Authors: Angeletti C et al.

Cureus 18(2): e104300 10.7759/cureus.104300

Summary
This retrospective case series describes six adult women who underwent latissimus dorsi (LD) flap breast reconstruction (March 2022–December 2024) and received ultrasound-guided erector spinae plane block (ESPB) as the cornerstone regional technique, with selective addition of a parasternal intercostal plane (PIP) block when additional anterior chest wall coverage was anticipated. The authors report very low early pain scores (NRS 0 at rest immediately post-op for all patients), low dynamic pain scores through 48 hours (median dynamic NRS ≤3), and minimal opioid rescue (one patient received tramadol; others managed with non-opioid rescue as needed). No block-related complications or PONV were recorded, and all patients mobilized within 6–12 hours.

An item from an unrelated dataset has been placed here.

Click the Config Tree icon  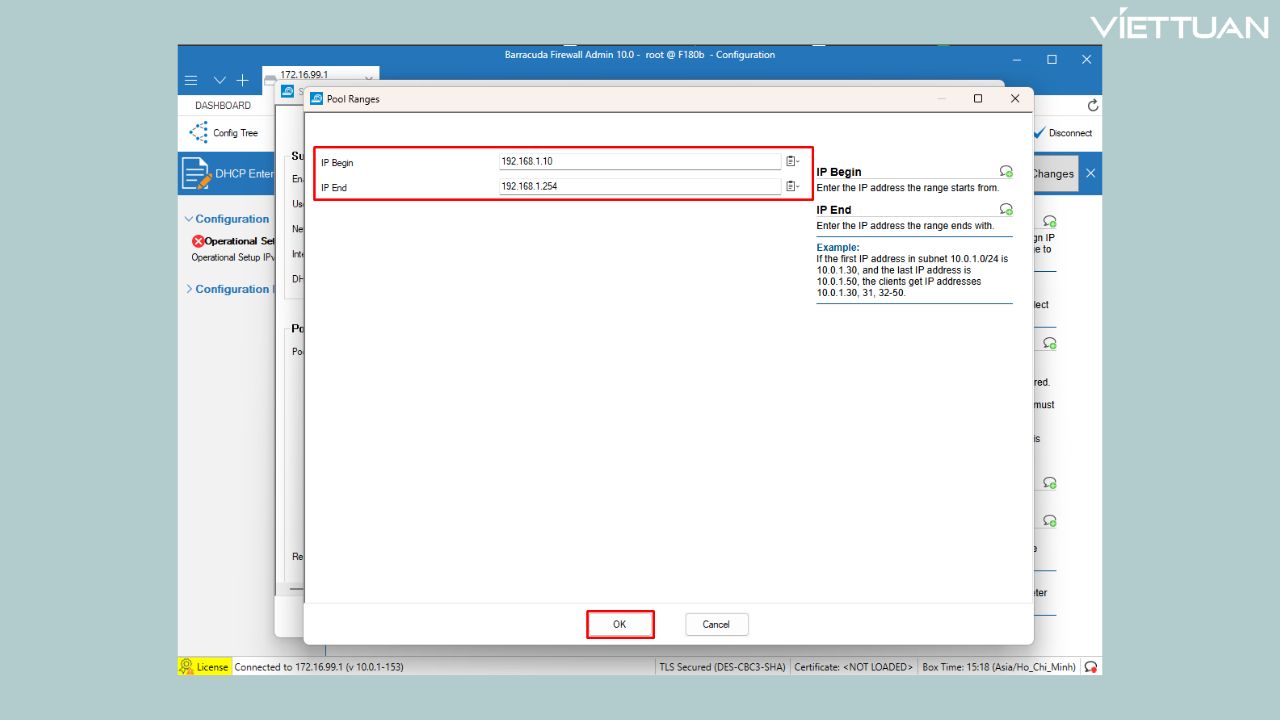[199, 133]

Mid-term follow-up was obtained by structured phone interview at 6 and 12 months. No patient reported persistent pain requiring ongoing analgesics; shoulder mobility was preserved in all, and satisfaction was high. One donor-site scar infection was reported and treated conservatively. The authors frame these results as feasibility and hypothesis-generating support for an ESPB-centered, anatomy-tailored fascial plane strategy for LD flap reconstruction, noting the dual pain generators (anterior chest/recipient site and posterior donor site) that make this operation different from many other breast procedures.

Key Points

  • LD flap reconstruction produces pain at both the anterior breast/recipient site and the posterior donor site; a single anterior chest wall block may not be enough for both regions.

  • In this six-patient series, ESPB (with selective PIP block) was associated with low early pain scores, very limited opioid rescue, no reported PONV, and early mobilization.

  • Mid-term patient-reported outcomes were favorable: no ongoing analgesic requirement for persistent pain and preserved shoulder function, though objective functional testing was not performed.

  • Evidence strength is limited by design: single-center, retrospective, n=6, no control group, heterogeneity in local anesthetic/adjuvants, and phone-based follow-up.

What You Should Know
If you’re considering opioid-sparing pathways for LD flap reconstruction, this paper supports a practical approach: ESPB as the “workhorse” posterior thoracic block, with an add-on anterior block (like PIP) when the surgical plan suggests meaningful parasternal/anterior chest wall pain. The signal is encouraging but should be treated as preliminary; a standardized protocol and comparative prospective studies would be needed to know whether ESPB (alone or combined) outperforms alternatives like paravertebral techniques, serratus anterior plane blocks, or local infiltration strategies in this specific reconstructive population.